Le Tribunal de commerce de Saint-Étienne, dans un jugement réputé contradictoire du 6 janvier 2026, a condamné une société locataire défaillante à payer les loyers impayés et à restituer le matériel loué. Une société de location avait assigné sa cliente en paiement de vingt-deux mille sept cent vingt-neuf euros et quatre-vingt-cinq centimes pour des loyers impayés. La défenderesse, non comparante et assignée après un procès-verbal de recherches infructueuses, n’a soulevé aucune contestation. La question de droit portait sur le bien-fondé de la demande en paiement et de la restitution du matériel. Le tribunal a fait droit à la demande principale tout en modulant les intérêts et l’indemnité procédurale.

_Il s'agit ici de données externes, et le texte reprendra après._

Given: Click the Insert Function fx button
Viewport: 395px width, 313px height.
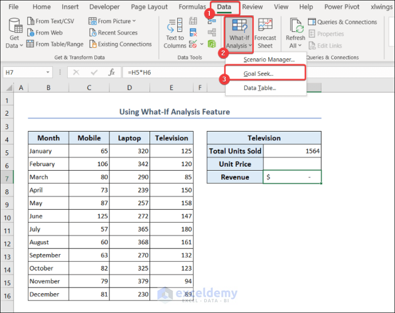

I. La condamnation au paiement des loyers et de la clause pénale.
Le tribunal a jugé que la demande était fondée en raison de la production du contrat et de la preuve de la livraison. Il a retenu que « la demanderesse justifie de la réception du bien objet du contrat par le défendeur et de l’envoi d’une mise en demeure » (Motifs). Cette solution illustre l’application classique de l’article 1103 du code civil sur la force obligatoire des contrats. En l’absence de contestation, le juge se contente de vérifier l’existence et l’exécution du contrat. La valeur de ce raisonnement réside dans son efficacité probatoire, le bailleur n’ayant qu’à prouver la créance.
Cependant, le tribunal a écarté les intérêts à compter de la mise en demeure, faute de date précisée dans l’assignation. Il a ainsi fixé le point de départ des intérêts au taux légal à la date de l’assignation. Cette décision souligne le formalisme nécessaire en matière de point de départ des intérêts moratoires. Elle rappelle au créancier l’importance de préciser la date de sa mise en demeure dans ses écritures. La portée de cette solution est de sanctionner un manque de précision procédurale.
II. La restitution du matériel sous astreinte et les dépens.
Le tribunal a ordonné la restitution du matériel sous astreinte de cent cinquante euros par jour de retard à compter du huitième jour suivant la signification. Cette mesure accessoire vise à contraindre la débitrice à exécuter son obligation de restitution née de la résiliation du contrat. Le juge use de son pouvoir d’ordonner une astreinte pour assurer l’exécution forcée de sa décision. La valeur de cette solution est de garantir l’effectivité du droit de propriété du bailleur.
Enfin, le tribunal a réduit la demande d’indemnité au titre de l’article 700 du code de procédure civile, la jugeant excessive, et l’a ramenée à cent euros. Il a également condamné la partie perdante aux dépens, conformément au principe de la succombance. Cette modération illustre le pouvoir souverain du juge d’apprécier le montant des frais irrépétibles. La portée de cette décision est de rappeler que cette indemnité ne doit pas constituer une source de profit.